Default Columns ¶
Apache Spark 3.4 introduces support for DEFAULT
columns in the following SQL statements:
ALTER TABLE ADD (COLUMN | COLUMNS)
ALTER TABLE REPLACE COLUMNS
CREATE TABLE
(CREATE OR)? REPLACE TABLE
Default Columns are columns defined with DEFAULT
clause.
defaultExpression
: DEFAULT expression
;
colDefinitionOption
: NOT NULL
| defaultExpression
| generationExpression
| commentSpec
;
createOrReplaceTableColType
: colName dataType colDefinitionOption*
;
qualifiedColTypeWithPosition
: multipartIdentifier dataType (NOT NULL)? defaultExpression? commentSpec? colPosition?
;
Default Columns are enabled using spark.sql.defaultColumn.enabled configuration property.

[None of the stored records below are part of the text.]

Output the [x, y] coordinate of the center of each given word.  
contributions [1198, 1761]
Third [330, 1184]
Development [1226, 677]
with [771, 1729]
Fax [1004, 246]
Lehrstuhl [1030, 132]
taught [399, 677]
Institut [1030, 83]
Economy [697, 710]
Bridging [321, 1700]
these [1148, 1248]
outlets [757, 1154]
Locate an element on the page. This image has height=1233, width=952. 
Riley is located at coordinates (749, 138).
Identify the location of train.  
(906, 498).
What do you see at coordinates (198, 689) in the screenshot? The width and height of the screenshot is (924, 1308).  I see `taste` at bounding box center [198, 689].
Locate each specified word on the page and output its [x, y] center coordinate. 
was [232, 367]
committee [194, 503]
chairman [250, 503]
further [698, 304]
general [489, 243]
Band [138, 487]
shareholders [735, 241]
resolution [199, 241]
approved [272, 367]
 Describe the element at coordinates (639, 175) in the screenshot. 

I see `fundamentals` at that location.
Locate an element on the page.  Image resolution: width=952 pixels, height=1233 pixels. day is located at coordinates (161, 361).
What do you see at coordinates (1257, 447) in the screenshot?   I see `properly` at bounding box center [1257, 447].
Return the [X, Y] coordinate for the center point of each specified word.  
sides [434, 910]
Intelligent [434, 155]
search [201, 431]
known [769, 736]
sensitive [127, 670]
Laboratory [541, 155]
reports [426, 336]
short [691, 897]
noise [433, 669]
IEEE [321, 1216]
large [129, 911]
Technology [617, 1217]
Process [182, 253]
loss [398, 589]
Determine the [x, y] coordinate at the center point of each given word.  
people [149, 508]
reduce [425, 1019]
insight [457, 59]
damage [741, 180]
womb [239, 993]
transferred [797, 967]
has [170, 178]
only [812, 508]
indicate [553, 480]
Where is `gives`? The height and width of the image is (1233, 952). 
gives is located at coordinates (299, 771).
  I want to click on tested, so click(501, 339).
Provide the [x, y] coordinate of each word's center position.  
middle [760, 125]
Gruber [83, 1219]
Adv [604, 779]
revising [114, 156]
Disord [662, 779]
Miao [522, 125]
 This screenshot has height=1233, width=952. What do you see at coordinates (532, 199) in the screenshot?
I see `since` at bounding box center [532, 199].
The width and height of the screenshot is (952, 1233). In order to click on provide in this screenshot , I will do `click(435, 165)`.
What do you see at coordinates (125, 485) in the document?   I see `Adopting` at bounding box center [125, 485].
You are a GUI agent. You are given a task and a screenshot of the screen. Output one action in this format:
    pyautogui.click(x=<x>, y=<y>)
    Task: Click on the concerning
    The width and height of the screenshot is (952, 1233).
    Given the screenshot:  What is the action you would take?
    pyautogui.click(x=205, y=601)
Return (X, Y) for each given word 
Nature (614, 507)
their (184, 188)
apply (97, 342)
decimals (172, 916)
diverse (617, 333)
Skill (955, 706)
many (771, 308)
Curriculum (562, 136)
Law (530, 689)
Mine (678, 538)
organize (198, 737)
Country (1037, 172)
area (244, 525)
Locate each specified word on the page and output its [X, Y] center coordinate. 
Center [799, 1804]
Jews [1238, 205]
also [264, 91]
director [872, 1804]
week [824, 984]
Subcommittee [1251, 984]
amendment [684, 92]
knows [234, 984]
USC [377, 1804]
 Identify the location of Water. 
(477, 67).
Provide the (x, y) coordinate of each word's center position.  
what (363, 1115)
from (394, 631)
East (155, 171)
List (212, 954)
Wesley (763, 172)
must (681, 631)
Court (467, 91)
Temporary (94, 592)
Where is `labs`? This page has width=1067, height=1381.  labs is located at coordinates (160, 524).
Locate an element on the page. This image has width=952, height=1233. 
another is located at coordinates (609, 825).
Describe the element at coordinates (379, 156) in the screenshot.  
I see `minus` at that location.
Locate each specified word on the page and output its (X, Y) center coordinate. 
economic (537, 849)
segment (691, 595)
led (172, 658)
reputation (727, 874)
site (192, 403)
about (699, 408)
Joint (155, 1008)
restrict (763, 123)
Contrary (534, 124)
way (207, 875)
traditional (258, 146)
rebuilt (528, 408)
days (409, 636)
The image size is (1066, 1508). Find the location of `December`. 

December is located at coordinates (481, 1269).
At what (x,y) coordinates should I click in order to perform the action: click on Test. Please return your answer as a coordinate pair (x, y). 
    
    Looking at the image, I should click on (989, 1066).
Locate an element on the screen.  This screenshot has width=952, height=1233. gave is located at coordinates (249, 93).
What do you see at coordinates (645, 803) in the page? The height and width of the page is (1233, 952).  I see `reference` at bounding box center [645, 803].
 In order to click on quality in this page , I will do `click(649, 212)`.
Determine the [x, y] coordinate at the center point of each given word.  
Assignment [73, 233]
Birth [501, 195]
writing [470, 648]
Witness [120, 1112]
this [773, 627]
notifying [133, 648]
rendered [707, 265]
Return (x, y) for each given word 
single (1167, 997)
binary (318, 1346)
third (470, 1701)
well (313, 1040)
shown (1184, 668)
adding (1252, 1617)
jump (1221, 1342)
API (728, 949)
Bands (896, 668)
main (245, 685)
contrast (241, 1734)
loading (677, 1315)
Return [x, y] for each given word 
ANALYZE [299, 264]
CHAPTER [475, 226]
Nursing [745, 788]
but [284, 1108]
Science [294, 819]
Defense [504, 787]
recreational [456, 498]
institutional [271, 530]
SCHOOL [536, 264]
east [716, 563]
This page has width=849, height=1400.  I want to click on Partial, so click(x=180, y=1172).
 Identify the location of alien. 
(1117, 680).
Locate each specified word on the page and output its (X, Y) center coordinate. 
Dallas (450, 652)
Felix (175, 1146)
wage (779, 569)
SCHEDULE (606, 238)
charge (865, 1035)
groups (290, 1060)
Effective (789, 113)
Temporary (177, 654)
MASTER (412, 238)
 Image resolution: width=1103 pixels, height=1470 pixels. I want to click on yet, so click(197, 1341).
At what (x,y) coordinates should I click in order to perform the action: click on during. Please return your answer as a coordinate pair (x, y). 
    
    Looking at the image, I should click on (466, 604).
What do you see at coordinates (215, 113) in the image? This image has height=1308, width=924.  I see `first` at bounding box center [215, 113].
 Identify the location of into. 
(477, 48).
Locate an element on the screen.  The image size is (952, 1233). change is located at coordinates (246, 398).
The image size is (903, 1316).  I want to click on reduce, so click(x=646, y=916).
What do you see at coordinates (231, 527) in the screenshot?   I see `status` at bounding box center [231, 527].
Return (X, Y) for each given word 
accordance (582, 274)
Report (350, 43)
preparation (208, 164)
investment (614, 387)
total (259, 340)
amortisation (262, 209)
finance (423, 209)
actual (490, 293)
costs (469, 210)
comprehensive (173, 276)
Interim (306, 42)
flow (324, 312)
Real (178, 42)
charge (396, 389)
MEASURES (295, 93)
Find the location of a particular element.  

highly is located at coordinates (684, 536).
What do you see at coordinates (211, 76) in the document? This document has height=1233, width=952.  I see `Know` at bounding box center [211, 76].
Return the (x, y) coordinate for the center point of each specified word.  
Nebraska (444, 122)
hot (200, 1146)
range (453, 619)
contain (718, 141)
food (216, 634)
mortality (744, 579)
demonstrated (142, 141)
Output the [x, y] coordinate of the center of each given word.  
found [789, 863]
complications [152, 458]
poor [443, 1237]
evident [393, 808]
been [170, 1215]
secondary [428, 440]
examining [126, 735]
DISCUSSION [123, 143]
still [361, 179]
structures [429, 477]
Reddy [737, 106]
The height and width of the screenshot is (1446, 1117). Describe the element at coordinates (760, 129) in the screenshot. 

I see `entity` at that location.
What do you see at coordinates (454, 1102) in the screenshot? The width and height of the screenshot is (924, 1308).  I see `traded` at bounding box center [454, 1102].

With DEFAULT columns, INSERT
, UPDATE
, MERGE
statements can reference the value using the DEFAULT
keyword.
CREATE TABLE T(a INT, b INT NOT NULL);
-- The default default is NULL
INSERT INTO T VALUES (DEFAULT, 0);
INSERT INTO T(b) VALUES (1);
SELECT * FROM T;
-- (NULL, 0)
-- (NULL, 1)
-- Adding a default to a table with rows, sets the values for the
-- existing rows (exist default) and new rows (current default).
ALTER TABLE T ADD COLUMN c INT DEFAULT 5;
INSERT INTO T VALUES (1, 2, DEFAULT);
SELECT * FROM T;
-- (NULL, 0, 5)
-- (NULL, 1, 5)
-- (1, 2, 5)
CREATE TABLE t1 (
i BOOLEAN,
s BIGINT DEFAULT 42)
USING parquet;
INSERT INTO t1
VALUES
(true, 41),
(false, DEFAULT);
CREATE TABLE T2 (
i BOOLEAN DEFAULT true,
s BIGINT DEFAULT 42,
t STRING DEFAULT 'ABC')
USING parquet;
INSERT INTO t2 (i, s)
SELECT DEFAULT, s
FROM t1
ORDER BY s
LIMIT 1
OFFSET 1;
Default Columns uses the following configuration properties:
- spark.sql.defaultColumn.allowedProviders
- spark.sql.defaultColumn.useNullsForMissingDefaultValues
- spark.sql.jsonGenerator.writeNullIfWithDefaultValue
Default Columns are resolved using ResolveDefaultColumns logical resolution rule.
Column Metadata Attributes¶
Default Columns feature uses the internal column metadata attributes to mark schema fields with default values.